Edit the entries starting at the line containing "Given: Focus the Description input field" and ending at the last entry, changing every "Instruction" to "Command" and leaving everything else the same.
*** Records to use ***
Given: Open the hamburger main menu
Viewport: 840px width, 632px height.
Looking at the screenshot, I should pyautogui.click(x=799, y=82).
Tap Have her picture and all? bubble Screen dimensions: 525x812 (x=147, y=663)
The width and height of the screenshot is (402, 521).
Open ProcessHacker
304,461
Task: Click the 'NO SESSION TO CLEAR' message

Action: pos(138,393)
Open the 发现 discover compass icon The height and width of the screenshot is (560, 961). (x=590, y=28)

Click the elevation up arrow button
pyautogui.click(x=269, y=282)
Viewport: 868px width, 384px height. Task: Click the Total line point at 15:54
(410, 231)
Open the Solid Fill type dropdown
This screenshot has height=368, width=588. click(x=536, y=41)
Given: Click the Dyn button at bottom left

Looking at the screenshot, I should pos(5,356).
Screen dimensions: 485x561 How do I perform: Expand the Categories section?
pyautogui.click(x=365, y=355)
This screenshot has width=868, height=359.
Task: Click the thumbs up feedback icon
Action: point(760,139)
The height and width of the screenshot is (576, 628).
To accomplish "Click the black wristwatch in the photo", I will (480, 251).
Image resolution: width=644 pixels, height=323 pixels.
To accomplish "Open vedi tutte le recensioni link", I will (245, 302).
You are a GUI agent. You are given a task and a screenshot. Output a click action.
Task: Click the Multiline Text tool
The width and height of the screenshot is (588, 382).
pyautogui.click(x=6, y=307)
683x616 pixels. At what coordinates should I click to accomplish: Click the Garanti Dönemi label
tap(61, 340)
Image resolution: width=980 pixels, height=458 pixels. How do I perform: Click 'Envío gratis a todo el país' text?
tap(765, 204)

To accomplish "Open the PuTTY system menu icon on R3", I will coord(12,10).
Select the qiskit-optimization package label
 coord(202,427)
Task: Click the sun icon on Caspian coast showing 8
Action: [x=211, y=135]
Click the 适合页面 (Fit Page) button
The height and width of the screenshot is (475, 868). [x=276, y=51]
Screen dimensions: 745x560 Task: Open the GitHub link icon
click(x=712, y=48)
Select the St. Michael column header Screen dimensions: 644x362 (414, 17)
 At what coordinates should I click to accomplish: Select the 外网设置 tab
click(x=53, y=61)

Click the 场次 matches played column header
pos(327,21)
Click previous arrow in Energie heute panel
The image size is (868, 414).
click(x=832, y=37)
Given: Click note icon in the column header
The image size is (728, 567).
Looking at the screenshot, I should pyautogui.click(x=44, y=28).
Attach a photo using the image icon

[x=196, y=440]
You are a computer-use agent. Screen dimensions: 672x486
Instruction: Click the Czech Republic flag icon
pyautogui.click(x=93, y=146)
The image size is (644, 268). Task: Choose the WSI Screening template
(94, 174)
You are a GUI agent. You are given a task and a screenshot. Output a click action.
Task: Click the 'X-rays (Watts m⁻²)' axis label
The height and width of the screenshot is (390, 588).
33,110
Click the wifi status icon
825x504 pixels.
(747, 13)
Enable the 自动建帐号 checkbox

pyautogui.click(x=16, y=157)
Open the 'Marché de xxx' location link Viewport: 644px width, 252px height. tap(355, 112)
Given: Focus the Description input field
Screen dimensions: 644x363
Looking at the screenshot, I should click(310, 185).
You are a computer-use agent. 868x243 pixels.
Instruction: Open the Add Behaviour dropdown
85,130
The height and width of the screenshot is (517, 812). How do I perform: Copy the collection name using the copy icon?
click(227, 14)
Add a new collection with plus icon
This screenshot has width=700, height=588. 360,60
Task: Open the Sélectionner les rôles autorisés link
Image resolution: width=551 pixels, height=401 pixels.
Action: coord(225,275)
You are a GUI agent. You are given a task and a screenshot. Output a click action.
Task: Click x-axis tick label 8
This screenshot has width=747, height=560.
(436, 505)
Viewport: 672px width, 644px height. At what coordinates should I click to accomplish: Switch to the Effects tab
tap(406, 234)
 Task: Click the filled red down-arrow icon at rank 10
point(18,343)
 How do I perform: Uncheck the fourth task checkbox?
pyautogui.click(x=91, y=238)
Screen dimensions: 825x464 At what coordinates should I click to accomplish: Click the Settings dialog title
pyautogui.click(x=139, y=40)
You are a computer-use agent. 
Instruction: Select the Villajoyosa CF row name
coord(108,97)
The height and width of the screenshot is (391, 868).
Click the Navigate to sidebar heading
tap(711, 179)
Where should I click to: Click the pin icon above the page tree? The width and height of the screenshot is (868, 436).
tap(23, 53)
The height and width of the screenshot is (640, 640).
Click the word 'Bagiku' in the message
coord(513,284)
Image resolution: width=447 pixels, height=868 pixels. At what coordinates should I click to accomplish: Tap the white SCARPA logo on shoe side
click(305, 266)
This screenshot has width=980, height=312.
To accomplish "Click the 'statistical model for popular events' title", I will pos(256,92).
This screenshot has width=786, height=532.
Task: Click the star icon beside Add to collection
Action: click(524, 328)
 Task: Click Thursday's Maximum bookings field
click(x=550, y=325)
***
§ Solution:
Given: Focus the Description input field
Screen dimensions: 644x363
Looking at the screenshot, I should click(310, 185).
You are a computer-use agent. 868x243 pixels.
Command: Open the Add Behaviour dropdown
85,130
The height and width of the screenshot is (517, 812). How do I perform: Copy the collection name using the copy icon?
click(227, 14)
Add a new collection with plus icon
This screenshot has width=700, height=588. 360,60
Task: Open the Sélectionner les rôles autorisés link
Image resolution: width=551 pixels, height=401 pixels.
Action: coord(225,275)
You are a GUI agent. You are given a task and a screenshot. Output a click action.
Task: Click x-axis tick label 8
This screenshot has width=747, height=560.
(436, 505)
Viewport: 672px width, 644px height. At what coordinates should I click to accomplish: Switch to the Effects tab
tap(406, 234)
 Task: Click the filled red down-arrow icon at rank 10
point(18,343)
 How do I perform: Uncheck the fourth task checkbox?
pyautogui.click(x=91, y=238)
Screen dimensions: 825x464 At what coordinates should I click to accomplish: Click the Settings dialog title
pyautogui.click(x=139, y=40)
You are a computer-use agent. 
Command: Select the Villajoyosa CF row name
coord(108,97)
The height and width of the screenshot is (391, 868).
Click the Navigate to sidebar heading
tap(711, 179)
Where should I click to: Click the pin icon above the page tree? The width and height of the screenshot is (868, 436).
tap(23, 53)
The height and width of the screenshot is (640, 640).
Click the word 'Bagiku' in the message
coord(513,284)
Image resolution: width=447 pixels, height=868 pixels. At what coordinates should I click to accomplish: Tap the white SCARPA logo on shoe side
click(305, 266)
This screenshot has width=980, height=312.
To accomplish "Click the 'statistical model for popular events' title", I will pos(256,92).
This screenshot has width=786, height=532.
Task: Click the star icon beside Add to collection
Action: click(524, 328)
 Task: Click Thursday's Maximum bookings field
click(x=550, y=325)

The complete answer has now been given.